What you need to do:
From the article on the Zenica documentary below, set down word for word the passage that starts at the words "The project was" and stops after the words "in accommodating outsiders.".

Pranjic says they decided to follow a key protester and members of a local environmental organization over the course of several years, to draw attention to the fatal consequences of unregulated production.

“Samir Lemes, the main protagonist, is my childhood friend,” says Pranjic, “and Zenica is my home town, which I left in the middle of the Bosnian war. Twenty-five years later, I saw a Guardian article describing unprecedented pollution in the town, telling the story of a small group of activists gathered in Eko Forum and headed by professor Lemes. I proposed that Nanna join me in my return to Zenica with the intention to do the film.”

The project was daunting: the powerful steel company seemingly has strong influence in the area and has shown little interest in accommodating outsiders.

“We wanted to give voices to those who could not be heard, the people of Zenica,” Pranjic says. “We wanted to give human faces to the subjects of ‘negative statistics.’ We wanted the audience to connect with people of Zenica on a human level. At the same time, we wanted to examine the relationship between democracy and corporate power in so-called transitional societies.”

“Coming back to the town after 25 years, reconnecting with the old friends, being accepted and understanding new social and economic dynamics in interaction with new political tendencies was the biggest challenge for me.”

Moller was determined to make the doc more than an unregulated pollution story, she says.

“Right from the beginning, we wanted to portray the lives of the people in Zenica through being present with them over time. We wanted to do so in order to invite the audience into the reality of our protagonists, to connect with the story on a deeper level.”

Sustaining the project over seven years was the greatest challenge, she says. “Eko Forum’s activism involved urging the institutions in power to change their practices and attitude towards the steel corporation. The process was slow and we could not foresee the outcome of their activism but since we were working with a story in which the audience is emotionally invested in the protagonists, we needed to stay with them and follow through to the very end of their journey.”

The filmmakers also knew gaining access to the steel plant would be difficult at best.

As the audience follows Lemes, says Moller, “We wanted the camera to follow his journey and as such we would ask for permission to film wherever he would go. In the case of the steel plant we were rejected several times.”

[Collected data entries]

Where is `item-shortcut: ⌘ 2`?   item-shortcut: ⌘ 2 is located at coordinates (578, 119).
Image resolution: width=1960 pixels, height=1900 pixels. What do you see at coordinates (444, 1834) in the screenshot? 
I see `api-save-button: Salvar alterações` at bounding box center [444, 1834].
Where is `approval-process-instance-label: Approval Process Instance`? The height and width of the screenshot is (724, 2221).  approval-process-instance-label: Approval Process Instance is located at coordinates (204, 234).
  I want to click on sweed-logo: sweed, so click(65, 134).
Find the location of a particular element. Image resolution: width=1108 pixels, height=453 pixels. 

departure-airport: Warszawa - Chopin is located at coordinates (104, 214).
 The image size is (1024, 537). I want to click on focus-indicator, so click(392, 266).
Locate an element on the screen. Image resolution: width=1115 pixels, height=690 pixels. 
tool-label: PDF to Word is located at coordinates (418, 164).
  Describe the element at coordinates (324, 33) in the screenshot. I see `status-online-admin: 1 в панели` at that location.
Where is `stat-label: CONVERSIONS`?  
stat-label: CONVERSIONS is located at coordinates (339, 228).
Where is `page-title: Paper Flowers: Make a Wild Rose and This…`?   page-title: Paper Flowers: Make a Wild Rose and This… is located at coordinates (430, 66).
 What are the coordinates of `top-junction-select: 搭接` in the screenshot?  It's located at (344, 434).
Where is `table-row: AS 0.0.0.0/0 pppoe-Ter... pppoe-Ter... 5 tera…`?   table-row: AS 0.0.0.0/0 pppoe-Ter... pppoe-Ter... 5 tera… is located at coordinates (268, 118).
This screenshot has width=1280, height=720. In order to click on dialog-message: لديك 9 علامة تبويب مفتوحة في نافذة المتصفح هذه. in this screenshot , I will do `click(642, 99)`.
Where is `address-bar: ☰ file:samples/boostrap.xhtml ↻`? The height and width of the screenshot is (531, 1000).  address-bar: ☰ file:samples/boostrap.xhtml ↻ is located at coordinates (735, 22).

Task answer:
The project was daunting: the powerful steel company seemingly has strong influence in the area and has shown little interest in accommodating outsiders.